Par ailleurs, les versements en numéraire réalisés à compter du 1er janvier 2020 par une personne physique au titre de la souscription au capital initial ou aux augmentations de capital d’une société foncière solidaire exerçant une activité dans le domaine du logement social ou à vocation agricole ouvrent droit à une réduction d’impôt spécifique de 18 % du montant des versements effectués au titre de l’ensemble des souscriptions éligibles. Le taux de la réduction d’impôt est porté à 25 % pour les versements effectués jusqu’au 31 décembre 2020. Les versements ouvrant droit à la réduction d’impôt sont retenus dans la limite d’un montant de 50 000 € pour les contribuables célibataires, veufs ou divorcés et de 100 000 € pour les contribuables mariés ou liés par un pacte civil de solidarité soumis à imposition commune, diminué du montant des versements ouvrant droit à la réduction d’impôt « Madelin ». (art. 157).

Le crédit d’impôt pour la transition énergétique est prorogé d’un an pour les ménages aux revenus dits intermédiaires, son champ de dépenses est modifié et il est instauré un barème forfaitaire de crédit d’impôt par type de dépenses. Les ménages les plus modestes bénéficieront d’une prime de transition énergétique versée dès la réalisation des travaux (art. 15).

C) Apport-cession de titres

Le dispositif du report d’imposition des plus-values prévu à l’article 150-0 B ter du CGI est aménagé sur deux points (art. 106) :

– les modalités de réinvestissement indirect, via les structures de capital investissement : le versement effectif des sommes que la société bénéficiaire s’est engagée à verser doit intervenir dans un délai de cinq ans. Le non-respect de cette condition met fin au report d’imposition au titre de l’année au titre de laquelle expire ce délai. Sont également éligibles les titres de sociétés opérationnelles faisant l’objet d’un pacte d’actionnaires auquel la structure d’investissement est partie, lorsque à l’issue de l’acquisition, elle détient plus de 25 % du capital et des droits de vote de la société.

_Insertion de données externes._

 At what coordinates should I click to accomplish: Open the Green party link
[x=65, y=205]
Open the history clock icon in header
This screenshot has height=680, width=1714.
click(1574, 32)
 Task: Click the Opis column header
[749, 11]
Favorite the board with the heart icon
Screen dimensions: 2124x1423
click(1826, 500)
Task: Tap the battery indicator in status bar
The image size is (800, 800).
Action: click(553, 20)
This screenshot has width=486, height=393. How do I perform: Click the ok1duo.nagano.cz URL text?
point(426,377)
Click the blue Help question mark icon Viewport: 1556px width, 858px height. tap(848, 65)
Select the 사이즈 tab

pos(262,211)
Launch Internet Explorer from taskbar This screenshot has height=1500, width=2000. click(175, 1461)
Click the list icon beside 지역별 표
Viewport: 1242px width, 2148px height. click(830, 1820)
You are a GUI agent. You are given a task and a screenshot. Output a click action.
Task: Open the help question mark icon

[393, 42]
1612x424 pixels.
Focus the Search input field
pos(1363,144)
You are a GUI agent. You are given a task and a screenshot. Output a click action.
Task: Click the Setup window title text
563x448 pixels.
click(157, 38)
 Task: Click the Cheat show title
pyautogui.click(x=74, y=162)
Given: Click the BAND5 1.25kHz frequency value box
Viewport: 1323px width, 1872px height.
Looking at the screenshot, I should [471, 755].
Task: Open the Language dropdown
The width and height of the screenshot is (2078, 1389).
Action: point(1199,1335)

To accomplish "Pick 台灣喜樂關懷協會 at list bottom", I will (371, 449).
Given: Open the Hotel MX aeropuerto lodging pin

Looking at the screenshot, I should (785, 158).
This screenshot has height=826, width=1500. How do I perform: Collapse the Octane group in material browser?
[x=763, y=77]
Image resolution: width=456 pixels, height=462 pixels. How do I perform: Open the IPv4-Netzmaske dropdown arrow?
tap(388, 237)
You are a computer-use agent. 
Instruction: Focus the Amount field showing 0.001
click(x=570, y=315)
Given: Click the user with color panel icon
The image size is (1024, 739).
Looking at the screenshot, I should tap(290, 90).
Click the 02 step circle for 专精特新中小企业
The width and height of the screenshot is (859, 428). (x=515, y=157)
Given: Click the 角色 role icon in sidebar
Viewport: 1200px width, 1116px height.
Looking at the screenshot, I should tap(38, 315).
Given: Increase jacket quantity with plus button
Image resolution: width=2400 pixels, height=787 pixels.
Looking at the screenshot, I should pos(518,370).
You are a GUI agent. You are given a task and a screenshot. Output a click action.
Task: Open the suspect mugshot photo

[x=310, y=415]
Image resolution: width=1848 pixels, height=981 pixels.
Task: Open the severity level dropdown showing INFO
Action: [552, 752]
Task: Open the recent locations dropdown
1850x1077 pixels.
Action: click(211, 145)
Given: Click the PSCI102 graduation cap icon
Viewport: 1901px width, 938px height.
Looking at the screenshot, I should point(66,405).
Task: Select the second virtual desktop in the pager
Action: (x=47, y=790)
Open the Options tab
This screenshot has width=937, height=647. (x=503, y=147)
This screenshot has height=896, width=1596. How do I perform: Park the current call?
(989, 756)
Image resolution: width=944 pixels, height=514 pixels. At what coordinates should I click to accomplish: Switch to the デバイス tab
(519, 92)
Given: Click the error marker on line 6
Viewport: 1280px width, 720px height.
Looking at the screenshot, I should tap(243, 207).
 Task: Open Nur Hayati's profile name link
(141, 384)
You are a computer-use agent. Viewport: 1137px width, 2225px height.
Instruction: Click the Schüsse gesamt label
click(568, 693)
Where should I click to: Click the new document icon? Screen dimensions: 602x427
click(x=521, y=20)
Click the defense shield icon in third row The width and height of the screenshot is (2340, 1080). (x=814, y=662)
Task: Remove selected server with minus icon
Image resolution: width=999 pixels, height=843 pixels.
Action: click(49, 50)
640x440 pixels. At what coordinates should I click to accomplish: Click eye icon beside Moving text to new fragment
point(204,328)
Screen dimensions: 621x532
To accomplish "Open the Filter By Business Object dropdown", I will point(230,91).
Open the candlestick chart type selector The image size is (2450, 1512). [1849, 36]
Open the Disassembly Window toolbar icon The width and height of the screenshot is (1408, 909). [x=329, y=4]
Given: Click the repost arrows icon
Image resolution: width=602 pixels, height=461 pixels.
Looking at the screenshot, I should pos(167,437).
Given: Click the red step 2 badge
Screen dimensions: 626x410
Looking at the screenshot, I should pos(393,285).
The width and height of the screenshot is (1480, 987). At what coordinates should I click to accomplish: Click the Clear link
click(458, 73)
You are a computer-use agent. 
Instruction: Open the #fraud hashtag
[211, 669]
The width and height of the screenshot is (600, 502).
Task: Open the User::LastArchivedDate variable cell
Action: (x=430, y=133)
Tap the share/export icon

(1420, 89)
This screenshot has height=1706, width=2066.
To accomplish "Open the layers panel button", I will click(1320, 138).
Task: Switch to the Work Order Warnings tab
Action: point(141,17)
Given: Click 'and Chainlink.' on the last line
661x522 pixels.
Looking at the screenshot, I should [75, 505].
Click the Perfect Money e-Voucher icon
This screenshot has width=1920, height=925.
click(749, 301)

– sont précisées et le délai minimal de conservation des titres reçus en contrepartie de l’apport par le donataire lorsque ceux-ci ont été transmis par donation est porté de 18 mois à 5 ans (10 ans lorsque les titres apportés ont été cédés par la société bénéficiaire et font l’objet d’un réinvestissement indirect dans les conditions exposées.

D) Taxe d’habitation

La taxe d’habitation sur les résidences principales va progressivement être supprimée. Alors que le dégrèvement selon les revenus est renforcé à compter de cette année, les contribuables qui n’en bénéficient pas seront exonérés de la taxe à hauteur de 30 % en 2021 et de 65 % en 2022. À compter de 2023, la taxe d’habitation sera totalement supprimée sur les résidences principales, quels que soient les revenus des contribuables. Elle subsistera pour les autres locaux (art. 16).

E) Contrôle fiscal

Afin de détecter certains comportements frauduleux, l’administration fiscale et l’administration des douanes et des droits indirects sont autorisées à collecter et exploiter, au moyen de traitements informatisés et automatisés, les contenus librement accessibles sur les sites internet des opérateurs en ligne, manifestement rendus publics par les utilisateurs. Expérimentée pour une durée de 3 ans, cette mesure doit faire l’objet d’une étude d’impact et d’une évaluation (art. 154). Si le Conseil constitutionnel a validé l’essentiel du dispositif, il a précisé qu’eu égard aux atteintes portées aux droits et libertés, le législateur devra tirer les conséquences de son évaluation à l’issue de l’expérimentation. Seuls les contenus manifestement rendus publics par les utilisateurs sont visés et les manquements et infractions recherchés sont l’activité occulte et la fausse domiciliation à l’étranger en matière fiscale, ainsi que la contrebande et la vente de produits contrefaits en matière douanière.

F) Droit de partage

Le taux du droit de partage applicable en cas de divorce, rupture d’un Pacs ou de séparation de corps, actuellement égal à 2,5 %, sera ramené à 1,8 % en 2021 puis à 1,1 % à compter du 1er janvier 2022. Il reste, en revanche, fixé à 2,5 % pour tous les autres partages (art. 108).